Cursing the name of Yulwei silently to herself, she followed the others up to the bridge. It looked ancient—pitted stones splattered with stains of lichen, the surface of it rutted deep where a cart’s wheels would roll. Thousands of years of carts, rolling back and forward. The stream gurgled under its single arch, bitter cold water, flowing fast. A low hut stood beside the bridge, settled and slumped into the landscape over long years. Some wisps of smoke were snatched from its chimney and out across the land in the cutting wind.

One soldier stood outside, alone. Drew the short straw, maybe. He’d pressed himself against the wall, swathed in a heavy cloak, horse-hair on his helmet whipping back and forth in the gusts, his spear ignored beside him. Bayaz reined his horse in before the bridge and nodded across.

“We’re going up onto the plain. Out towards Darmium.”

“Can’t advise it. Dangerous up there.”

Bayaz smiled. “Dangers mean profits.”

“Profits won’t stop an arrow, friend.” The soldier looked them up and down, one by one, and sniffed. “Varied crowd, aren’t you?”

“I take good fighters wherever I can find them.”

“Course.” He looked over at Ferro and she scowled back. “Very tough, I’m sure, but the fact is the plains are deadly, and more than ever now. Some traders are still going up there, but they’re not coming back. That madman Cabrian has raiders out there, I reckon, keen for plunder. Scario and Goltus too, they’re little better. We keep some shred of law on this side of the stream, but once you’re up there, you’re on your own. There’ll be no help for you if you’re caught out on the plain.” He sniffed again. “No help at all.”

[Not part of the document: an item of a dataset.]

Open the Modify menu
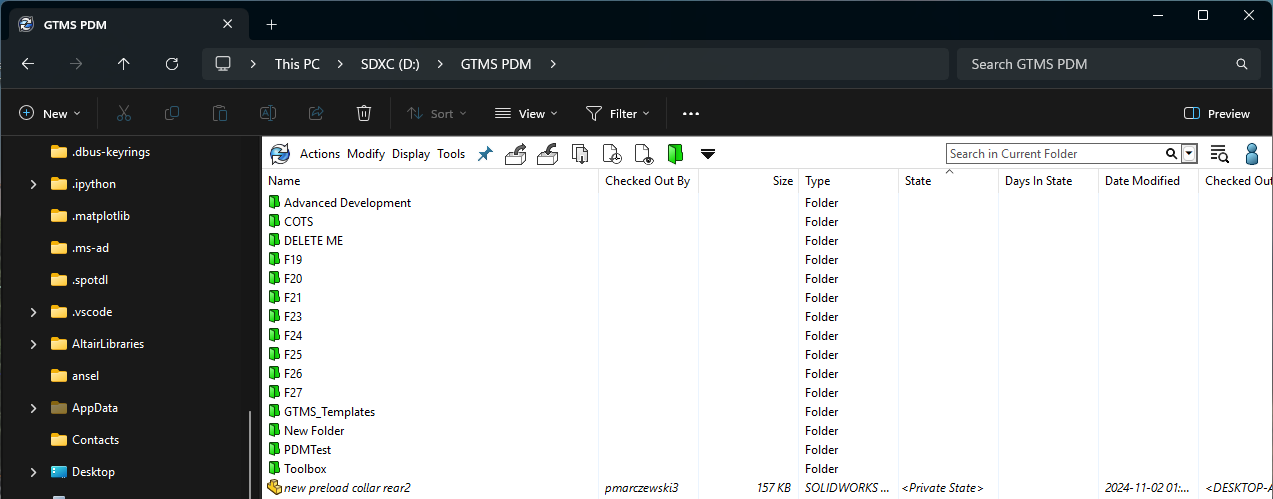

Bayaz nodded grimly. “We ask for none.” He spurred his horse and it began to trot over the bridge, onto the track on the other side. The others followed behind, Longfoot first, then Luthar, then Ninefingers. Quai shook the reins and the cart clattered across. Ferro brought up the rear.

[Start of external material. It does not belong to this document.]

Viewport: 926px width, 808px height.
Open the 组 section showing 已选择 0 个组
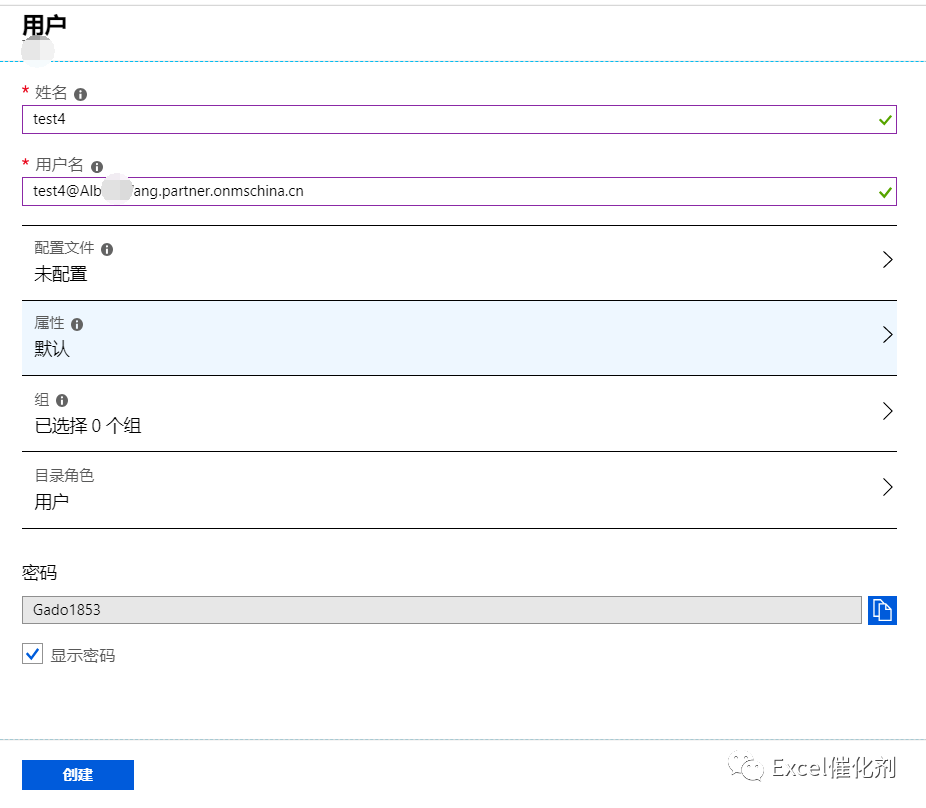(400, 413)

“No help at all!” the soldier called after her, before he wedged himself back against the rough wall of his hut.

The great plain.

It should have been good land for riding, reassuring land. Ferro could have seen an enemy coming from miles away, but she saw no one. Only the vast carpet of tall grass, waving and thrashing in the wind, stretching away in every direction, to the far, far, horizon. Only the track broke the monotony, a line of shorter, drier grass, pocked with patches of bare black earth, cutting across the plain straight as an arrow flies.

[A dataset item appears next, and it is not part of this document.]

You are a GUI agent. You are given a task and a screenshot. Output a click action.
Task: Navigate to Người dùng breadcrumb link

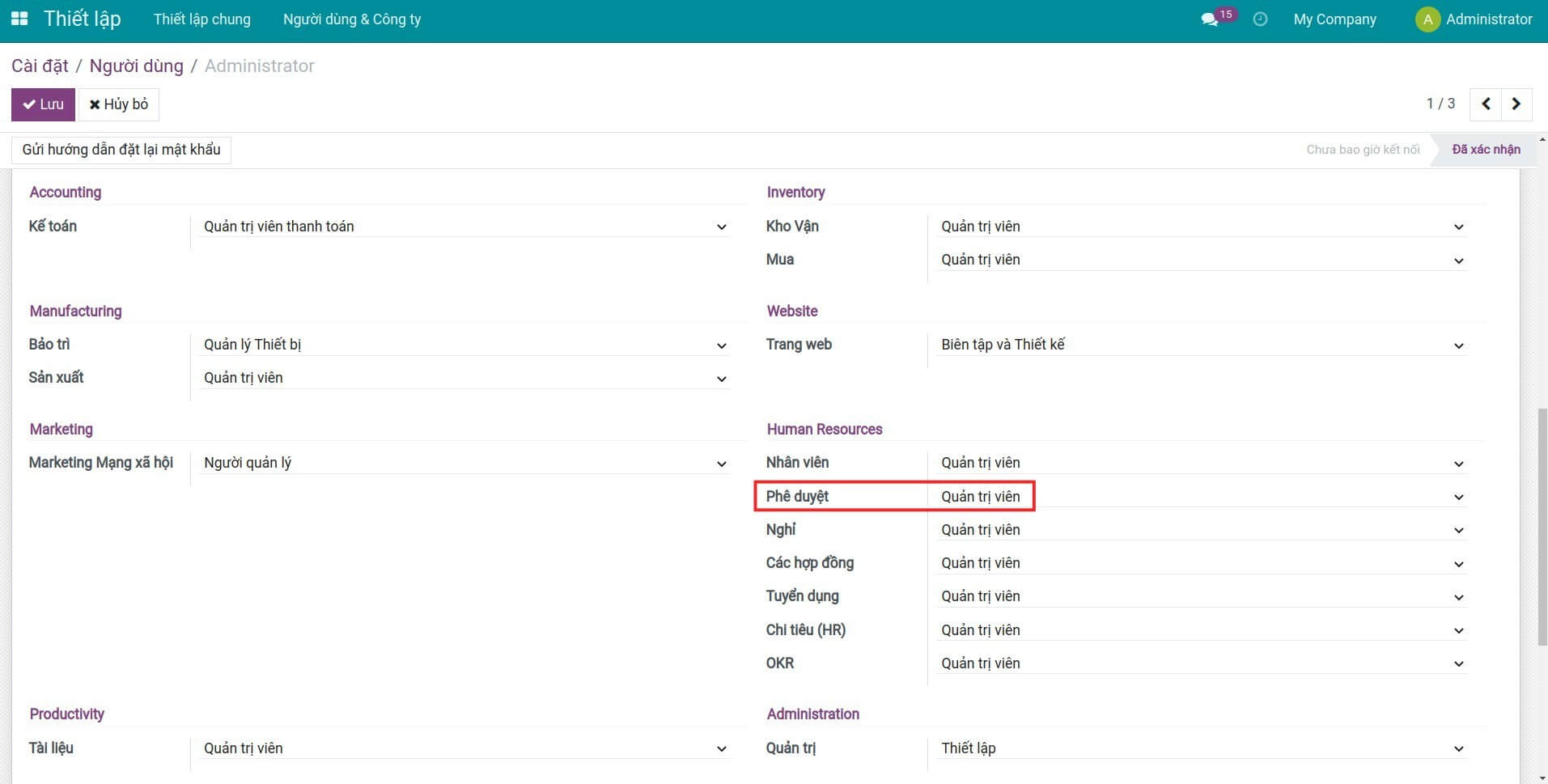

Ferro did not like it, this vast sameness. She frowned as they rode, peering left and right. In the Badlands of Kanta, the barren earth was full of features—broken boulders, withered valleys, dried-up trees casting their clawing shadows, distant creases in the earth full of shade, bright ridges doused in light. In the Badlands of Kanta, the sky above would be empty, still, a bright bowl holding nothing but the blinding sun in the day, the bright stars at night.